# What you need to do
Convert the entries below into a Markdown table with the columns No. and Text, beginning at the line that contains "Select the weeks value 4 in row 7" and stopping after the last line of the entries. Number each row, skip blank lines, and leave the pictures out.
::::
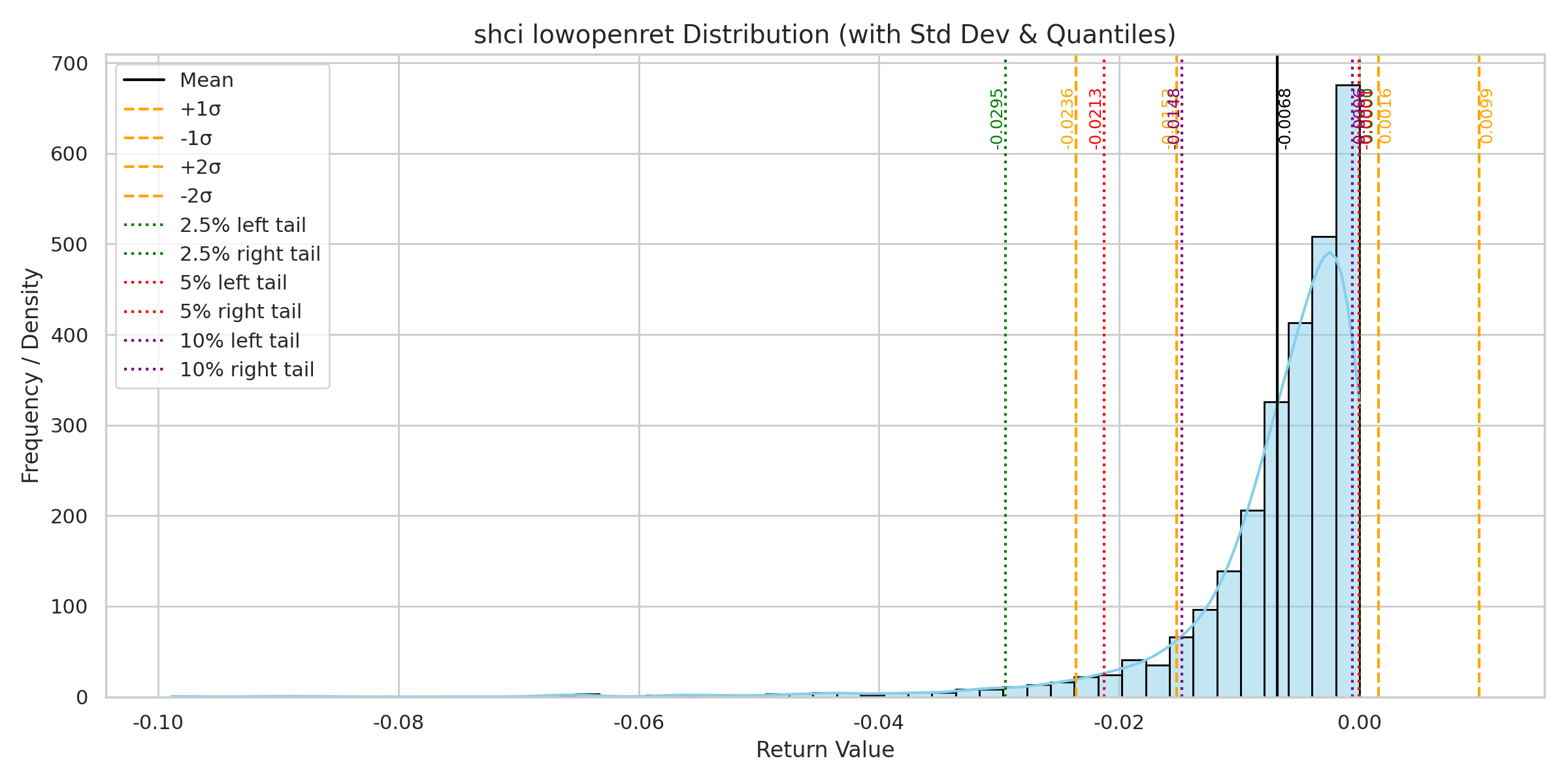Viewport: 1568px width, 784px height.
Task: Click the Mean legend entry
Action: click(x=206, y=80)

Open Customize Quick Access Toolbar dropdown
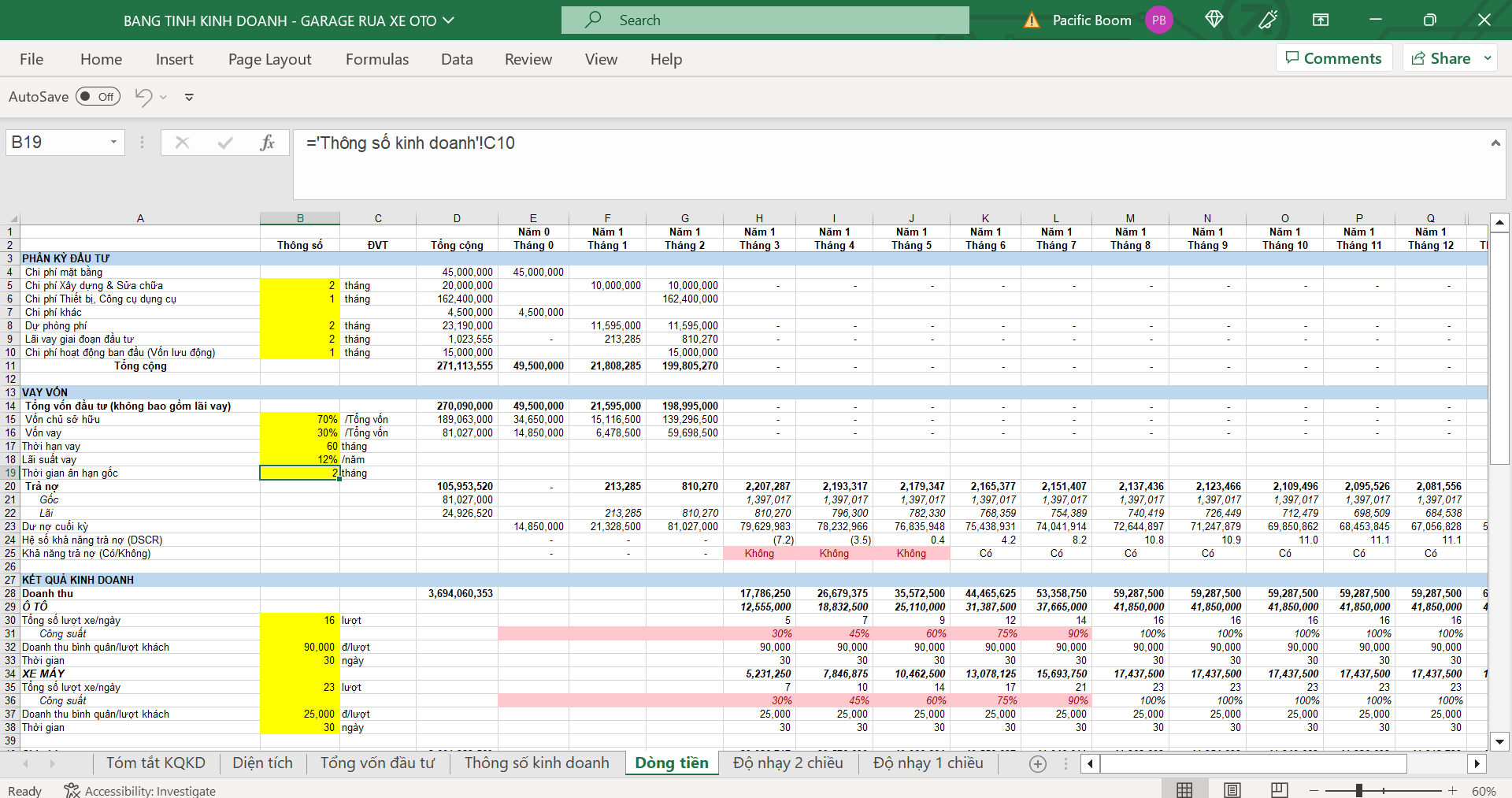click(x=189, y=98)
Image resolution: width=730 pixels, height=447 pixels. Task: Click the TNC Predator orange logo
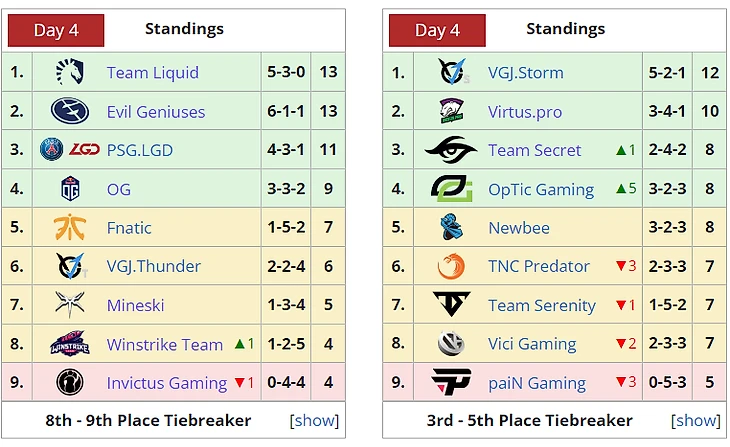point(451,266)
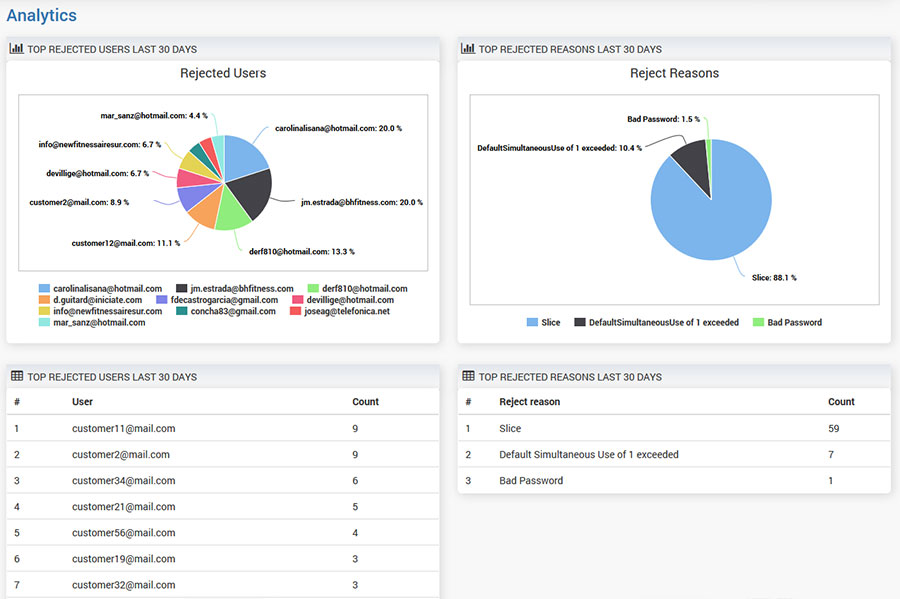Toggle carolinalisana@hotmail.com legend swatch

tap(44, 289)
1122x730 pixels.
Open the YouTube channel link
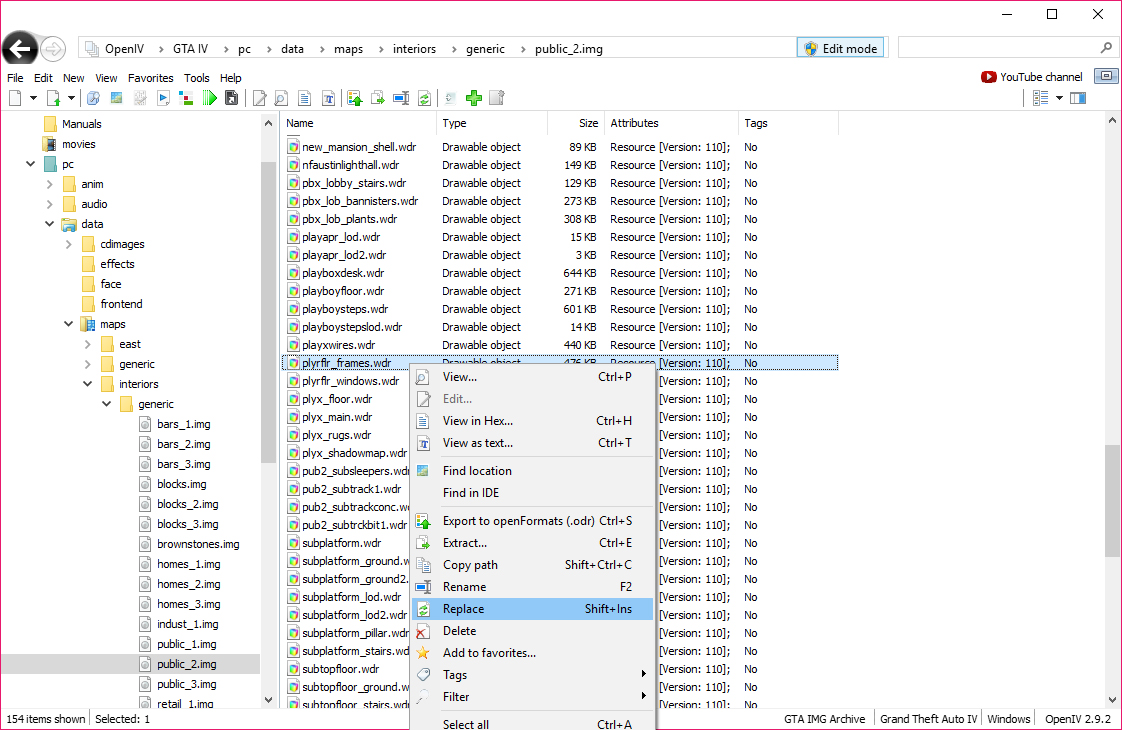1032,77
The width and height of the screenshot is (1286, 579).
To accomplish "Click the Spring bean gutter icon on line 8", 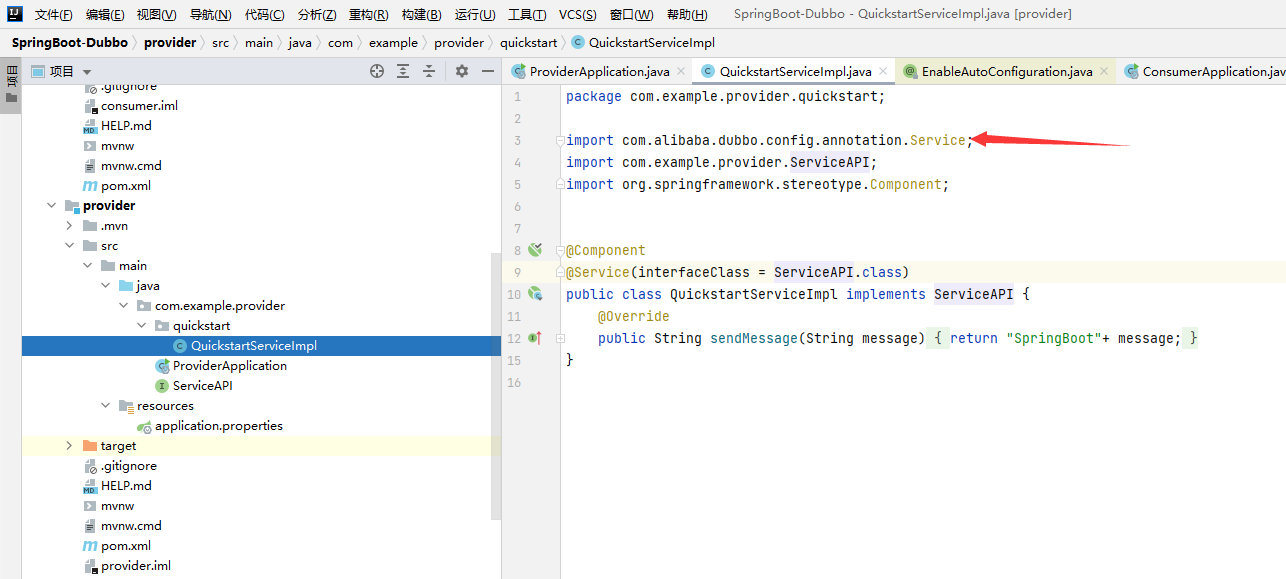I will pyautogui.click(x=535, y=250).
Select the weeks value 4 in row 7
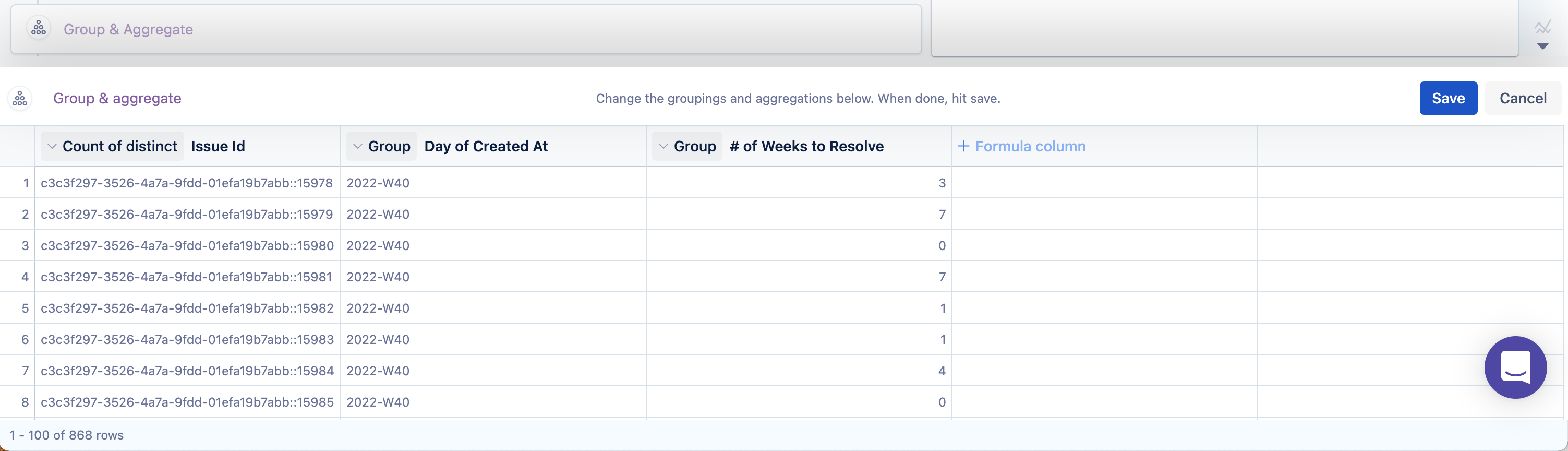 (941, 371)
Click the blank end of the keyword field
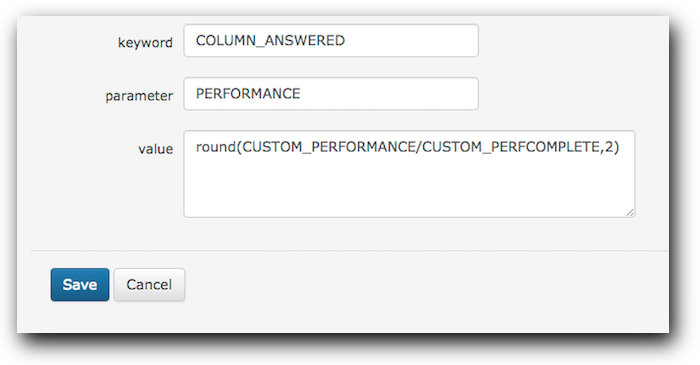Viewport: 700px width, 365px height. [x=411, y=41]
::::
# Written solution
| No. | Text |
|---|---|
| 1 | Select the weeks value 4 in row 7 |
| 2 |  (941, 371) |
| 3 | Click the blank end of the keyword field |
| 4 | Viewport: 700px width, 365px height. [x=411, y=41] |